Saved entries:
------------------------

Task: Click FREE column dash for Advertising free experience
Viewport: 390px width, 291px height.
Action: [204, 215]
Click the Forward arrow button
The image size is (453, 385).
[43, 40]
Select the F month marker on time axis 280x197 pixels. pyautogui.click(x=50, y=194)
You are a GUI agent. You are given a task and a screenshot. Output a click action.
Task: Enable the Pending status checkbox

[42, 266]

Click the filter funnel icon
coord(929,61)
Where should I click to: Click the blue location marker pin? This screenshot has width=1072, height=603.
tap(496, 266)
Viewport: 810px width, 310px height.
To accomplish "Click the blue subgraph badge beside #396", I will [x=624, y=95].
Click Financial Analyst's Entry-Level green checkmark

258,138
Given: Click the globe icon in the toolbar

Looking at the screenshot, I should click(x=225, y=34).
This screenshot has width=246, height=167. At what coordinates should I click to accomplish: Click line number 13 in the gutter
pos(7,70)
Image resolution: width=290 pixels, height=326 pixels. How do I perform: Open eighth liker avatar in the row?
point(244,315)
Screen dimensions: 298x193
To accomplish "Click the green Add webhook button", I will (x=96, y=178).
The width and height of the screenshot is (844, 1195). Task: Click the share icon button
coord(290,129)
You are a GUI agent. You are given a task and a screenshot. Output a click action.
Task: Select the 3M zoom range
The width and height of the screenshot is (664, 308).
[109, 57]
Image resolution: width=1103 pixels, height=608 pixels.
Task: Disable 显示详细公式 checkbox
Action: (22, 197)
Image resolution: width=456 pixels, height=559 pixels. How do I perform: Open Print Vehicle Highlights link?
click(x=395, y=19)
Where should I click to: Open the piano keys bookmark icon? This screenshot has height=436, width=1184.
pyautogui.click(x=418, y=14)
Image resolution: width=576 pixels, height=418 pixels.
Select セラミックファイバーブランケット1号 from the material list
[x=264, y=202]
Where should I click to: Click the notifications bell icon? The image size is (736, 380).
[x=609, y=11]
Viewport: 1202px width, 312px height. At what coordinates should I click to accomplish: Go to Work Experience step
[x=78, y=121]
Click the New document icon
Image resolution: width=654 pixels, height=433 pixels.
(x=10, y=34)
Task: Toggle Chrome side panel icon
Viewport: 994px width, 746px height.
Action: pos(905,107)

------------------------

Exercise instructions:
Please write out, exactly as they appear, the line that contains "Image resolution: width=456" and every line after it up to the end of the entries above, and no others.

Written reply:
Image resolution: width=456 pixels, height=559 pixels. How do I perform: Open Print Vehicle Highlights link?
click(x=395, y=19)
Where should I click to: Open the piano keys bookmark icon? This screenshot has height=436, width=1184.
pyautogui.click(x=418, y=14)
Image resolution: width=576 pixels, height=418 pixels.
Select セラミックファイバーブランケット1号 from the material list
[x=264, y=202]
Where should I click to: Click the notifications bell icon? The image size is (736, 380).
[x=609, y=11]
Viewport: 1202px width, 312px height. At what coordinates should I click to accomplish: Go to Work Experience step
[x=78, y=121]
Click the New document icon
Image resolution: width=654 pixels, height=433 pixels.
(x=10, y=34)
Task: Toggle Chrome side panel icon
Viewport: 994px width, 746px height.
Action: pos(905,107)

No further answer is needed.